Exhibit 99.1
To: Directors and Executive Officers of United Rentals, Inc. (the “Company”)
Date: April 18, 2006
RE: | Notice re End of Sarbanes-Oxley Blackout |
Please be advised of the following:
1. On March 16, 2005, the Company advised you that the Company had delayed filing its 2004 Report on Form 10-K and was planning to restate its pre-2004 results, and that until such 10-K was filed and restatement completed, the Company would no longer be eligible to use its existing S-8 registration statements. As a result, the administrator of each of the United Rentals, Inc. 401(k) Investment Plan and the United Rentals, Inc.
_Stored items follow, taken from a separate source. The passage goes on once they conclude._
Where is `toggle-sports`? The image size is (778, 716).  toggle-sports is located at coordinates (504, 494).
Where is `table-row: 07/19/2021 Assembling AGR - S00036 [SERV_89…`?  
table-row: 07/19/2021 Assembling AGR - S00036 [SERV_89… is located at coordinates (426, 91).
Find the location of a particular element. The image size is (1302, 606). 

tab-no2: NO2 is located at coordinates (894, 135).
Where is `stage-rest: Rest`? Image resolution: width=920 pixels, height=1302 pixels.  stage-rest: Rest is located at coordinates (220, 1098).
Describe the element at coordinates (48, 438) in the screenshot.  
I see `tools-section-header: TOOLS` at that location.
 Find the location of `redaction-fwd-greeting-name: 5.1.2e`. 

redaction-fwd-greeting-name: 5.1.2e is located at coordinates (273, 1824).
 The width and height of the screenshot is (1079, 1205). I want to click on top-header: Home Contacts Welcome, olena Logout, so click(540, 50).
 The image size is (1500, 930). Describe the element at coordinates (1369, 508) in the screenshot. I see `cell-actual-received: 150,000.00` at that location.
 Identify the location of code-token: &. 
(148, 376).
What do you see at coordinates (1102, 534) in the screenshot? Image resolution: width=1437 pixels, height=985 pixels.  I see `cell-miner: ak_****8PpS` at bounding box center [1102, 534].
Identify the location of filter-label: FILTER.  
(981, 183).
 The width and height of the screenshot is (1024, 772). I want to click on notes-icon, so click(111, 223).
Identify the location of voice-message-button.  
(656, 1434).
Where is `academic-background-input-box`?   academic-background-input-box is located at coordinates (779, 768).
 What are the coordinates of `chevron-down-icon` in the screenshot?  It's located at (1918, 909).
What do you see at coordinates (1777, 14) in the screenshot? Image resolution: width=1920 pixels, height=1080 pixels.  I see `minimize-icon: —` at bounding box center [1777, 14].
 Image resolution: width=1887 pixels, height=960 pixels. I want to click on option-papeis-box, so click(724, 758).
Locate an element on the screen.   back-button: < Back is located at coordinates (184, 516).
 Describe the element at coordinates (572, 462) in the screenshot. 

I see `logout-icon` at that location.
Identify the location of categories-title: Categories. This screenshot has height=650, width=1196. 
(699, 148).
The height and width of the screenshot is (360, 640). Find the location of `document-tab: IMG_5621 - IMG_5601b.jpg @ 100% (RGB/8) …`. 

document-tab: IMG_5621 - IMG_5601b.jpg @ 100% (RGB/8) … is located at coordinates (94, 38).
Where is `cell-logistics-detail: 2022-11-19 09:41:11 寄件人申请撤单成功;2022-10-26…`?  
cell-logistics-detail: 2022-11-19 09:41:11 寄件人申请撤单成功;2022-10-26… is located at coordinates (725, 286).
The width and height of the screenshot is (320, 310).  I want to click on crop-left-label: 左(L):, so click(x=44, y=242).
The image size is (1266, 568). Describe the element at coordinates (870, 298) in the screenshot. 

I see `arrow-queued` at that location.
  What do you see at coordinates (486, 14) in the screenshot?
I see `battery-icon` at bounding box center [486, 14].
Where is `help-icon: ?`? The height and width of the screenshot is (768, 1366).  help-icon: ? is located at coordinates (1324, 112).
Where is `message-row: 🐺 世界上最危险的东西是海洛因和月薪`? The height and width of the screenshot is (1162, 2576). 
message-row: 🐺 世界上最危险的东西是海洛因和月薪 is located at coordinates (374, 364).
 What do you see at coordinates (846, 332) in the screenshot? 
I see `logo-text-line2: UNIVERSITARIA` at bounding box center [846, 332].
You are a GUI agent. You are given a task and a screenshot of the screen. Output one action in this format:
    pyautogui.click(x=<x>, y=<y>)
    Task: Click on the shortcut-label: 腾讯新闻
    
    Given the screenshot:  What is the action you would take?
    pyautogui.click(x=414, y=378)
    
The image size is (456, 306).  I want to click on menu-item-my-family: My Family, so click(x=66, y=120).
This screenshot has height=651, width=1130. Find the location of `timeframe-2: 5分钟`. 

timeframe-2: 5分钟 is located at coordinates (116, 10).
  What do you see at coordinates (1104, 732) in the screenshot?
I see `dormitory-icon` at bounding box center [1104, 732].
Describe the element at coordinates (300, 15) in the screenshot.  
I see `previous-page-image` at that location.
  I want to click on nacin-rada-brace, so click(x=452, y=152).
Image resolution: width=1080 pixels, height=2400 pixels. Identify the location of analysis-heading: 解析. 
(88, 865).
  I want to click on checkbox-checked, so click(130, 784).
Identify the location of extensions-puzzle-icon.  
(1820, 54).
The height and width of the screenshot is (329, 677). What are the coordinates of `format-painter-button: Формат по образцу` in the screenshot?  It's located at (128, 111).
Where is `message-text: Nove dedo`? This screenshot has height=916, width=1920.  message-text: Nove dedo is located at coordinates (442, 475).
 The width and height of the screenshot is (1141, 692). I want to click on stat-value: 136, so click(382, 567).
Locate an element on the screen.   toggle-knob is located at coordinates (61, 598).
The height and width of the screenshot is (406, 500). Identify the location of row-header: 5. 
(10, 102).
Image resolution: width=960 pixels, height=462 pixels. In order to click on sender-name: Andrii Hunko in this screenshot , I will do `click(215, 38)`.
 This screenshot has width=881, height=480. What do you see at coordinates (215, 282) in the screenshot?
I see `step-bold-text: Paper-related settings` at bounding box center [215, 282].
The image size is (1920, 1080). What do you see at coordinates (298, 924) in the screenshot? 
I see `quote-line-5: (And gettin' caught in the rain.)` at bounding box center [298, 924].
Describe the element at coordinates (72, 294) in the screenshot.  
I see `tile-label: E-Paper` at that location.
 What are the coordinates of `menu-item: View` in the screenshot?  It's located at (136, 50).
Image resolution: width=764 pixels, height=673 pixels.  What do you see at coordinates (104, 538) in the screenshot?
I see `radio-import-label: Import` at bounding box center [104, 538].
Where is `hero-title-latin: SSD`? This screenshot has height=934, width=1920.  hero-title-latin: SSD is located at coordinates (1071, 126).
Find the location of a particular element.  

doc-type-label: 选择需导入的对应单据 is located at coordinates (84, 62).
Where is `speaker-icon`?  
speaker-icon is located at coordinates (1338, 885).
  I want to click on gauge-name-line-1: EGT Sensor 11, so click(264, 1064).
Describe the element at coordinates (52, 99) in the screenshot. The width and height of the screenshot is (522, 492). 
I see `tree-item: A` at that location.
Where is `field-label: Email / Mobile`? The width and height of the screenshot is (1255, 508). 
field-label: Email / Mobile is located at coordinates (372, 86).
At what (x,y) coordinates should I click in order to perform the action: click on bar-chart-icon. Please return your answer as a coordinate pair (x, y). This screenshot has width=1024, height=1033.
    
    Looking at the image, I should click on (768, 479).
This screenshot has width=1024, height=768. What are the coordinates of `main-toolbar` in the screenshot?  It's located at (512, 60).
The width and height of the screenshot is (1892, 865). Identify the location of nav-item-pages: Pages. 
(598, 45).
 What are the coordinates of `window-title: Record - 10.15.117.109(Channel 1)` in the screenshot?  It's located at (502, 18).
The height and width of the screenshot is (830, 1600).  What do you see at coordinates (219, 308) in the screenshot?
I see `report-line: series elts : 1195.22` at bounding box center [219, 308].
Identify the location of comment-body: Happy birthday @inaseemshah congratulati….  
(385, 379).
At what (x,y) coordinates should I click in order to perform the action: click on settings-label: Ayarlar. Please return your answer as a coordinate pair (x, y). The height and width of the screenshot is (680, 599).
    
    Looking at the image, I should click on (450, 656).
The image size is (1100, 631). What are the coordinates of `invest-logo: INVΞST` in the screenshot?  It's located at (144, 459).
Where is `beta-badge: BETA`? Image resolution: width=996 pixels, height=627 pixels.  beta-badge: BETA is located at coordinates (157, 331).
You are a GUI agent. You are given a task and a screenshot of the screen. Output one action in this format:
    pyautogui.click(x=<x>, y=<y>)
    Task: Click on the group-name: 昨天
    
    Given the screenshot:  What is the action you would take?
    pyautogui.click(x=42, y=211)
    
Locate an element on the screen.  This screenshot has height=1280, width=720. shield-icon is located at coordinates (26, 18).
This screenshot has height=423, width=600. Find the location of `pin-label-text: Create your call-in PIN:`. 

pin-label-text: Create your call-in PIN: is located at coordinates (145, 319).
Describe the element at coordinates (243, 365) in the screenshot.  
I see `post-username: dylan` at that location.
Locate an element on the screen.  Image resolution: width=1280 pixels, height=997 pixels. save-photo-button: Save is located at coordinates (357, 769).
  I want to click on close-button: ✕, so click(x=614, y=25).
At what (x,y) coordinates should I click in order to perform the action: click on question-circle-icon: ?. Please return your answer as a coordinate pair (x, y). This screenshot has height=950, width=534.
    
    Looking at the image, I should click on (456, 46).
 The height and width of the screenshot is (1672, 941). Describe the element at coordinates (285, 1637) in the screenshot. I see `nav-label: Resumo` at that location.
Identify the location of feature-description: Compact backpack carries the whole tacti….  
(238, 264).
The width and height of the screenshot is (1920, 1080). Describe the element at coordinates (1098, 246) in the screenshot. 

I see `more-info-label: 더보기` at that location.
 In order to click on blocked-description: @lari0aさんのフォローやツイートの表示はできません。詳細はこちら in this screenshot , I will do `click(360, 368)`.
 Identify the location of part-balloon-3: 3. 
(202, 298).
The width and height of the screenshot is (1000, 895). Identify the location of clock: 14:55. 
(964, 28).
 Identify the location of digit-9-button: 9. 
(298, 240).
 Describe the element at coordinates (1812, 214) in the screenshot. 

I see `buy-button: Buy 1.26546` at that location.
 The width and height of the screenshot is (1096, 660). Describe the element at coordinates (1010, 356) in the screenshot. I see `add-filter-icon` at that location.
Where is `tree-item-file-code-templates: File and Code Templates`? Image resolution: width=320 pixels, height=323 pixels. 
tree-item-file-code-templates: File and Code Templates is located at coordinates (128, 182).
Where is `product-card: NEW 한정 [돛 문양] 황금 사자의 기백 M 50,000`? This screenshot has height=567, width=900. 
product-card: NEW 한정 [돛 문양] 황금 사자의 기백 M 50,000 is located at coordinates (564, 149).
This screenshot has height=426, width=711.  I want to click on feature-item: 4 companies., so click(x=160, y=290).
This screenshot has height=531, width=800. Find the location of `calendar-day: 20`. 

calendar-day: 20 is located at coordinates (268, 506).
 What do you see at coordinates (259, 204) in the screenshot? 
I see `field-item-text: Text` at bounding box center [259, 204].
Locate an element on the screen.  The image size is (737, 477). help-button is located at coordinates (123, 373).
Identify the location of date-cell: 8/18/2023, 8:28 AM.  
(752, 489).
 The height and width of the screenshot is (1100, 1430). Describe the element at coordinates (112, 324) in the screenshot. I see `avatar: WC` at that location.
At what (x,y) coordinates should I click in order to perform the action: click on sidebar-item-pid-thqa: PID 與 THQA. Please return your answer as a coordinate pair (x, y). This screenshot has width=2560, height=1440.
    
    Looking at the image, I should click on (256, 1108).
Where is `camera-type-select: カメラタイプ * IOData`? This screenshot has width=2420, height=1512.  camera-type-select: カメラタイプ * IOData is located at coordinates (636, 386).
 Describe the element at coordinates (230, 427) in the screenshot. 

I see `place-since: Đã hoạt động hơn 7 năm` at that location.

Acquisition Plan (together, the “Plans”) suspended the ability of Plan participants, both management and non-management, to invest in Company common stock pursuant to the Plans, referred to as a “blackout period.”
2. Pursuant to Section 306(a) of the Sarbanes-Oxley Act and regulations thereunder, the Company’s directors and executive officers were prohibited from engaging in certain transactions in the Company’s equity securities during this “blackout period.” Specifically, you were prohibited from directly or indirectly purchasing, selling or otherwise acquiring or transferring any Company equity security (or any derivatives of a Company equity security), which you acquired in connection with your service and/or employment with the Company in such capacities, subject to certain limited exceptions.
3. The Company has filed its 2004 and 2005 Reports on Form 10-K and its Quarterly Reports on Form 10-Q for 2005. The Plans have filed their 2004 Reports on Form 11-K. Consequently, the “blackout period” with respect to the Plans has ended, effective April 13, 2006. Accordingly, effective immediately, the restrictions placed on you by Section 306(a) of the Sarbanes-Oxley Act with respect to purchasing, selling or otherwise acquiring or transferring any Company equity security (or any derivatives of a Company equity security) are also ended.
4. You are still limited by the Company’s Insider Trading Policy and any other Company policies relating to trading in Company stock by certain insiders.